HHTM Staff: The typical adult patient in an audiologist’s practice presents with complaints of progressive difficulty hearing in one or more situations, often accompanied by tinnitus that may or may not be bothersome. Often, the audiometric tests confirm hearing loss in both ears that is “cochlear” in origin, meaning that stems from damage to the inner ears. Almost as often, the treatment of choice (though not always chosen) is hearing aids in both ears. Typically, the hearing difficulty complaints go down as hearing aided audibility goes up. Those with tinnitus have about a 50/50 chance that tinnitus complaints will diminish as well.
That’s the story most of the time.

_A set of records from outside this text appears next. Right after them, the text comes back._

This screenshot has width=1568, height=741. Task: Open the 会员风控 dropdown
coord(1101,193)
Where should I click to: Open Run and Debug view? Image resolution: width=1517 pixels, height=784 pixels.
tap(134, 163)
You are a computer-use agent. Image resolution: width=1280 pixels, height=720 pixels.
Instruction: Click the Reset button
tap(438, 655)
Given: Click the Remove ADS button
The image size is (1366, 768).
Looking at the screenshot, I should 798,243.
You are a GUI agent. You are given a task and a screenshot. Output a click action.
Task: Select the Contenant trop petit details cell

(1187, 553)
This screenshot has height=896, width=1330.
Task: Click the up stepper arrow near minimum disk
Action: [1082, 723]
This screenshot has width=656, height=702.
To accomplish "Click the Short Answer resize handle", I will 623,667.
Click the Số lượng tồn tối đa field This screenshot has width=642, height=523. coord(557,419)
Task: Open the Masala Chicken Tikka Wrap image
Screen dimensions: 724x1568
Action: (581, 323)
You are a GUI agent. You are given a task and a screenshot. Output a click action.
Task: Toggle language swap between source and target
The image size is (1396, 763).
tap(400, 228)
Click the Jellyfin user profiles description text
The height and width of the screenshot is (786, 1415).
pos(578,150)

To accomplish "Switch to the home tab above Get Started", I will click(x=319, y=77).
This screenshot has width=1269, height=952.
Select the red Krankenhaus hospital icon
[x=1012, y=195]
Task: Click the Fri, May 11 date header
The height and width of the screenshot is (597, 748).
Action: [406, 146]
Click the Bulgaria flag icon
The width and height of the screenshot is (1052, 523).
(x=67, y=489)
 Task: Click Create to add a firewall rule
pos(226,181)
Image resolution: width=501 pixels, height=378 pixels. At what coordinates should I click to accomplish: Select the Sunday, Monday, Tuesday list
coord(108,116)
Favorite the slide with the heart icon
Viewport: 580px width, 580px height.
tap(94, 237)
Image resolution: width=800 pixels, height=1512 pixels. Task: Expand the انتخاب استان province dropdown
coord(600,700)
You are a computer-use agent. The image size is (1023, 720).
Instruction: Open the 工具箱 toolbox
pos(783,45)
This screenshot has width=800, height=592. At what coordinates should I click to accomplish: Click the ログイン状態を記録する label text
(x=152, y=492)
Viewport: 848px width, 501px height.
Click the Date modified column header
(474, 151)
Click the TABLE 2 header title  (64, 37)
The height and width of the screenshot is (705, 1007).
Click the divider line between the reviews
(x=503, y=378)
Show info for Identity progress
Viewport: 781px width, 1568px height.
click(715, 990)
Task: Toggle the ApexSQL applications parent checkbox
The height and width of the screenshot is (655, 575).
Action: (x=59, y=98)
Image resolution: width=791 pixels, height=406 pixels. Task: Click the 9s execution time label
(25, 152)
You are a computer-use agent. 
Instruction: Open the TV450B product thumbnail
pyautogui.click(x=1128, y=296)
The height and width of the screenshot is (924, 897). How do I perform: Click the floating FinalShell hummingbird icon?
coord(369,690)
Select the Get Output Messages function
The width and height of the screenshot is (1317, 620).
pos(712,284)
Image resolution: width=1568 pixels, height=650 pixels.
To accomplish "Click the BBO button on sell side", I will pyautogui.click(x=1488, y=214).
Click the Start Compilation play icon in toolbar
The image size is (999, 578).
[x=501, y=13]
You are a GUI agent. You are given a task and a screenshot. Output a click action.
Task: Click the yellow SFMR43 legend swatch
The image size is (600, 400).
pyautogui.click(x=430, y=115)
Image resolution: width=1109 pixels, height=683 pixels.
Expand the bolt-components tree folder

But there is another group of patients who present in the audiologist’s practice with exactly the opposite set of complaints – they hear too much and the last thing they need or want is a hearing aid. Who are these people, what is the problem, and why are they in a place associated with hearing aids in the first place?
We’ll answer those questions in reverse order.
- Q3: Why are they in our offices? They come in to see us because there is no other established option available. The condition can be incapacitating for some.
- Q2 what is the problem? The etiology of hyperacusis is unknown. It could in the brain or in the ears, but people with hyperacusis notice life is better if they put plugs in their ears, so they suspect it is their ears. The audiologist performs tests to test that theory, often confirming what the patients already know – that their hearing is not only “fine,” but possibly better than fine. In fact, hyperacusis is probably a complex “learned” interaction of the ears and brain in most cases and treatment (and treatment success) varies from individual to individual.
- Q1: Who are these people? Rare, for starters. Hyperacusis shows up in 1 in 50,000 people (AAO/H&N Surgery) or 2% of adults (Baguley et al, 2011). They come in two types. People in the first group have hearing that is better than age-based norms. Those in the second group have normal hearing thresholds but cannot tolerate “normal” sounds (mid-level sounds that are < 65 dB SPL). Both groups are rare, although we have not found incidence or prevalence data to tell us how rare either group is. Anecdotally, we don’t see very many of them in the clinical setting, but we know them when we see them: “Whether hearing sensitivity is within normal levels or not, it is clear that audiologists will, on rare occasions, encounter patients who reported extreme hypersensitivity to everyday environmental sounds.” Shoup and Roeser (2007) , p 332
Extremely sensitive hearing may be a symptom of a medical condition (e.g., Addison’s disease, Lyme disease, Bell’s palsy), some of which can reverse with treatment. Audiologists face a technical problem when testing people with better-than-normal hearing thresholds. It is very difficult, if not impossible, to ascertain how much better their hearing sensitivity is than normal, given the test booths and test equipment we have to offer. That’s because people with extremely acute hearing in quiet do not hear quiet. In what most of call “quiet,” this group hears molecules in the air space of the middle ear randomly bouncing into each other — a phenomenon known as “Brownian motion” that produces Brownian noise. In a sound-treated booth under earphones, test sounds at levels below the level of Browning noise go undetected — not because the person’s hearing is not acute enough — but because those pesky molecules are “masking” the test sound. End of test. We’ll never know just how well those people hear!
What a racket! Click here to get an idea of what Brown Noise sounds like (it’s amplified so people with “normal” hearing can hear it)
Not surprisingly, there are websites dedicated to hyperacusis — for diagnosis, treatment, and support. Most of the websites are associated with tinnitus treatment as well, since it is another, much more common, ear/brain condition of unknown etiology with imperfect treatments that can be extremely debilitating and can occur in the presence of normal hearing sensitivity.
Also not surprisingly, opinions on treatment cut a wide swath and will likely continue to do so until cause(s) of hyperacusis are definitively identified. In the meantime, remember that these folks are out among us, trying to cope with a noisy world, and likely wearing ear protection to navigate. We can do our part by having good communication manners and being aware of the impact our noisy selves have on others.
References Audiologic Evaluation of Special Populations. Chapter 15 in Roeser, Valente & Hosford-Dunn (eds). 2007. Audiology: Diagnosis. New York: Thieme.
Bagley DM, et al. (Eds). Textbook of Tinnitus. NY: Springer (2011).
Lindsey, H. Help for hyperacusis: Treatments turn down discomfort. Hearing Journal, August (2014); pp 22-24, 26, 28.